(Excerpts from a dataset)
══════════════════════════════

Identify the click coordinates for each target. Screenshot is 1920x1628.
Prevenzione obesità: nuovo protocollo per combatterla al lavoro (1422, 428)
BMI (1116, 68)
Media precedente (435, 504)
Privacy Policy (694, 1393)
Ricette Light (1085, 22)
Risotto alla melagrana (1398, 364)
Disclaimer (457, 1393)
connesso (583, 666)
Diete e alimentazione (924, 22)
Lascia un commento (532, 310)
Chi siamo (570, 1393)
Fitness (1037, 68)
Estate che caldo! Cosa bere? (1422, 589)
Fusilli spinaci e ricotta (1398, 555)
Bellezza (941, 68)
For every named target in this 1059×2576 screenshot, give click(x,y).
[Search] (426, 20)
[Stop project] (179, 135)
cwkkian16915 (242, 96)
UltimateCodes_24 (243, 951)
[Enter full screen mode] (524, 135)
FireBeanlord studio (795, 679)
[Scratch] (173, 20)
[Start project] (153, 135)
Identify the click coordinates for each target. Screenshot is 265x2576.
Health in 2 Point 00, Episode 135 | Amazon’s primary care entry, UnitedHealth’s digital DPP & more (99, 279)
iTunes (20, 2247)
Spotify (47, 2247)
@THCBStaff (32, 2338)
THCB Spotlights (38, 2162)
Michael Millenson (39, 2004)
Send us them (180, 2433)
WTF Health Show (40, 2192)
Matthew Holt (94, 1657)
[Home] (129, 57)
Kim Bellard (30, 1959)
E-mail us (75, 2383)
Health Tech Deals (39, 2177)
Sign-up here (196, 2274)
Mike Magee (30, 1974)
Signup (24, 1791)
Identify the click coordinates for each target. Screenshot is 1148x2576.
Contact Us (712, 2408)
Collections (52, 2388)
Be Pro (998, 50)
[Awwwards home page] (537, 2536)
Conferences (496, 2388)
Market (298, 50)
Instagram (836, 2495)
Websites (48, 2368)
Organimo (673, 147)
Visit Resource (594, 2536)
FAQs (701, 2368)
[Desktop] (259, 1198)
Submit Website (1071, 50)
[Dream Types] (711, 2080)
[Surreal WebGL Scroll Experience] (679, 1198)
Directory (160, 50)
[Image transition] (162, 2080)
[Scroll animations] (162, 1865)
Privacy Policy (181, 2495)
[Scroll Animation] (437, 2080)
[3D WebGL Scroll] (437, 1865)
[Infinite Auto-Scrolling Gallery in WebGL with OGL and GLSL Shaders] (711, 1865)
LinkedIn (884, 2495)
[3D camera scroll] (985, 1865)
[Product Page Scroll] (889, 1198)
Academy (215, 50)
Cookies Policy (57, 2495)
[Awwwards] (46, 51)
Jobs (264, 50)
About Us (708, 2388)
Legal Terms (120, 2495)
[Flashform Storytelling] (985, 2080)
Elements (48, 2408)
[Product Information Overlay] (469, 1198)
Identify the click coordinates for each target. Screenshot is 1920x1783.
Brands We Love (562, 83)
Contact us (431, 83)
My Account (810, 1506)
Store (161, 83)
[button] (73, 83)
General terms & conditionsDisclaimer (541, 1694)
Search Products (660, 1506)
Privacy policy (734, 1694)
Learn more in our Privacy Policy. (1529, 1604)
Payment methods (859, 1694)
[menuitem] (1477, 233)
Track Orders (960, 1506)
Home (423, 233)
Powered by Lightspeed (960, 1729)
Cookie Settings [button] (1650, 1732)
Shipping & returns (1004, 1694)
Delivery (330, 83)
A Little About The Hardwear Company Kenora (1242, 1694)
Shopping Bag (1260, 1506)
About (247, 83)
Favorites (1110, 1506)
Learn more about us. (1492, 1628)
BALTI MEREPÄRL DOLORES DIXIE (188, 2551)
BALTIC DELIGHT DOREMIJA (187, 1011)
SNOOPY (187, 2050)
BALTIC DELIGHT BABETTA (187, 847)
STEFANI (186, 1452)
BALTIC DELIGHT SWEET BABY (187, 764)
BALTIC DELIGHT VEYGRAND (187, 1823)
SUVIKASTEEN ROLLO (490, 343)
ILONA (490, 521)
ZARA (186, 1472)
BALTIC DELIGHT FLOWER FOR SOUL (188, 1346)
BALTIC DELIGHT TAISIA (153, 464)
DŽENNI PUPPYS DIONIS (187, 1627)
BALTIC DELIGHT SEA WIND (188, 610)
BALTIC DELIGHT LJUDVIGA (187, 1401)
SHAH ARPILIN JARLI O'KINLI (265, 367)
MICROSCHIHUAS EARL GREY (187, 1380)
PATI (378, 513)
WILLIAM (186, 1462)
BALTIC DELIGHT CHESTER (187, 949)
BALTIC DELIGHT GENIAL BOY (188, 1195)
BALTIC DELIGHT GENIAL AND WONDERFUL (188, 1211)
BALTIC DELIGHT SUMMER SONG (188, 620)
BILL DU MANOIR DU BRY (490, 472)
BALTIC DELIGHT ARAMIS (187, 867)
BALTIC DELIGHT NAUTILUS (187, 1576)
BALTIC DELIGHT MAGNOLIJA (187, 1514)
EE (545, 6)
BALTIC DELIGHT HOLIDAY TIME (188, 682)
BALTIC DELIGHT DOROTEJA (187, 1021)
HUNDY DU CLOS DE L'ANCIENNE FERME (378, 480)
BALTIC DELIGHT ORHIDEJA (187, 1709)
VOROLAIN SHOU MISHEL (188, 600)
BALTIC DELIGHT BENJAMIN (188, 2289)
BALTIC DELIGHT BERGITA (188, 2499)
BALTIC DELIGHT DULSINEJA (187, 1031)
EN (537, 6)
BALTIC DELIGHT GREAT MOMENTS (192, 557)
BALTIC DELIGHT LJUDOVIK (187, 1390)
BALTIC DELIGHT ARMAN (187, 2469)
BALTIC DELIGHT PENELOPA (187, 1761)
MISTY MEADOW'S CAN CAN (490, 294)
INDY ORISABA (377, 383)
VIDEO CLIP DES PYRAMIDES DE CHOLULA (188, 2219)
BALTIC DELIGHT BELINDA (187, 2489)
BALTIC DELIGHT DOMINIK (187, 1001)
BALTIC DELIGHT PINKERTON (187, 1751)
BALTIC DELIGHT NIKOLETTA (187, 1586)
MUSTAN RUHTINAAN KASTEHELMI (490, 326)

══════════════════════════════

WHAT TO DO - Send back each record exactly as it stands.

SOLUTION BELOW -
Identify the click coordinates for each target. Screenshot is 1920x1628.
Prevenzione obesità: nuovo protocollo per combatterla al lavoro (1422, 428)
BMI (1116, 68)
Media precedente (435, 504)
Privacy Policy (694, 1393)
Ricette Light (1085, 22)
Risotto alla melagrana (1398, 364)
Disclaimer (457, 1393)
connesso (583, 666)
Diete e alimentazione (924, 22)
Lascia un commento (532, 310)
Chi siamo (570, 1393)
Fitness (1037, 68)
Estate che caldo! Cosa bere? (1422, 589)
Fusilli spinaci e ricotta (1398, 555)
Bellezza (941, 68)
For every named target in this 1059×2576 screenshot, give click(x,y).
[Search] (426, 20)
[Stop project] (179, 135)
cwkkian16915 (242, 96)
UltimateCodes_24 (243, 951)
[Enter full screen mode] (524, 135)
FireBeanlord studio (795, 679)
[Scratch] (173, 20)
[Start project] (153, 135)
Identify the click coordinates for each target. Screenshot is 265x2576.
Health in 2 Point 00, Episode 135 | Amazon’s primary care entry, UnitedHealth’s digital DPP & more (99, 279)
iTunes (20, 2247)
Spotify (47, 2247)
@THCBStaff (32, 2338)
THCB Spotlights (38, 2162)
Michael Millenson (39, 2004)
Send us them (180, 2433)
WTF Health Show (40, 2192)
Matthew Holt (94, 1657)
[Home] (129, 57)
Kim Bellard (30, 1959)
E-mail us (75, 2383)
Health Tech Deals (39, 2177)
Sign-up here (196, 2274)
Mike Magee (30, 1974)
Signup (24, 1791)
Identify the click coordinates for each target. Screenshot is 1148x2576.
Contact Us (712, 2408)
Collections (52, 2388)
Be Pro (998, 50)
[Awwwards home page] (537, 2536)
Conferences (496, 2388)
Market (298, 50)
Instagram (836, 2495)
Websites (48, 2368)
Organimo (673, 147)
Visit Resource (594, 2536)
FAQs (701, 2368)
[Desktop] (259, 1198)
Submit Website (1071, 50)
[Dream Types] (711, 2080)
[Surreal WebGL Scroll Experience] (679, 1198)
Directory (160, 50)
[Image transition] (162, 2080)
[Scroll animations] (162, 1865)
Privacy Policy (181, 2495)
[Scroll Animation] (437, 2080)
[3D WebGL Scroll] (437, 1865)
[Infinite Auto-Scrolling Gallery in WebGL with OGL and GLSL Shaders] (711, 1865)
LinkedIn (884, 2495)
[3D camera scroll] (985, 1865)
[Product Page Scroll] (889, 1198)
Academy (215, 50)
Cookies Policy (57, 2495)
[Awwwards] (46, 51)
Jobs (264, 50)
About Us (708, 2388)
Legal Terms (120, 2495)
[Flashform Storytelling] (985, 2080)
Elements (48, 2408)
[Product Information Overlay] (469, 1198)
Identify the click coordinates for each target. Screenshot is 1920x1783.
Brands We Love (562, 83)
Contact us (431, 83)
My Account (810, 1506)
Store (161, 83)
[button] (73, 83)
General terms & conditionsDisclaimer (541, 1694)
Search Products (660, 1506)
Privacy policy (734, 1694)
Learn more in our Privacy Policy. (1529, 1604)
Payment methods (859, 1694)
[menuitem] (1477, 233)
Track Orders (960, 1506)
Home (423, 233)
Powered by Lightspeed (960, 1729)
Cookie Settings [button] (1650, 1732)
Shipping & returns (1004, 1694)
Delivery (330, 83)
A Little About The Hardwear Company Kenora (1242, 1694)
Shopping Bag (1260, 1506)
About (247, 83)
Favorites (1110, 1506)
Learn more about us. (1492, 1628)
BALTI MEREPÄRL DOLORES DIXIE (188, 2551)
BALTIC DELIGHT DOREMIJA (187, 1011)
SNOOPY (187, 2050)
BALTIC DELIGHT BABETTA (187, 847)
STEFANI (186, 1452)
BALTIC DELIGHT SWEET BABY (187, 764)
BALTIC DELIGHT VEYGRAND (187, 1823)
SUVIKASTEEN ROLLO (490, 343)
ILONA (490, 521)
ZARA (186, 1472)
BALTIC DELIGHT FLOWER FOR SOUL (188, 1346)
BALTIC DELIGHT TAISIA (153, 464)
DŽENNI PUPPYS DIONIS (187, 1627)
BALTIC DELIGHT SEA WIND (188, 610)
BALTIC DELIGHT LJUDVIGA (187, 1401)
SHAH ARPILIN JARLI O'KINLI (265, 367)
MICROSCHIHUAS EARL GREY (187, 1380)
PATI (378, 513)
WILLIAM (186, 1462)
BALTIC DELIGHT CHESTER (187, 949)
BALTIC DELIGHT GENIAL BOY (188, 1195)
BALTIC DELIGHT GENIAL AND WONDERFUL (188, 1211)
BALTIC DELIGHT SUMMER SONG (188, 620)
BILL DU MANOIR DU BRY (490, 472)
BALTIC DELIGHT ARAMIS (187, 867)
BALTIC DELIGHT NAUTILUS (187, 1576)
BALTIC DELIGHT MAGNOLIJA (187, 1514)
EE (545, 6)
BALTIC DELIGHT HOLIDAY TIME (188, 682)
BALTIC DELIGHT DOROTEJA (187, 1021)
HUNDY DU CLOS DE L'ANCIENNE FERME (378, 480)
BALTIC DELIGHT ORHIDEJA (187, 1709)
VOROLAIN SHOU MISHEL (188, 600)
BALTIC DELIGHT BENJAMIN (188, 2289)
BALTIC DELIGHT BERGITA (188, 2499)
BALTIC DELIGHT DULSINEJA (187, 1031)
EN (537, 6)
BALTIC DELIGHT GREAT MOMENTS (192, 557)
BALTIC DELIGHT LJUDOVIK (187, 1390)
BALTIC DELIGHT ARMAN (187, 2469)
BALTIC DELIGHT PENELOPA (187, 1761)
MISTY MEADOW'S CAN CAN (490, 294)
INDY ORISABA (377, 383)
VIDEO CLIP DES PYRAMIDES DE CHOLULA (188, 2219)
BALTIC DELIGHT BELINDA (187, 2489)
BALTIC DELIGHT DOMINIK (187, 1001)
BALTIC DELIGHT PINKERTON (187, 1751)
BALTIC DELIGHT NIKOLETTA (187, 1586)
MUSTAN RUHTINAAN KASTEHELMI (490, 326)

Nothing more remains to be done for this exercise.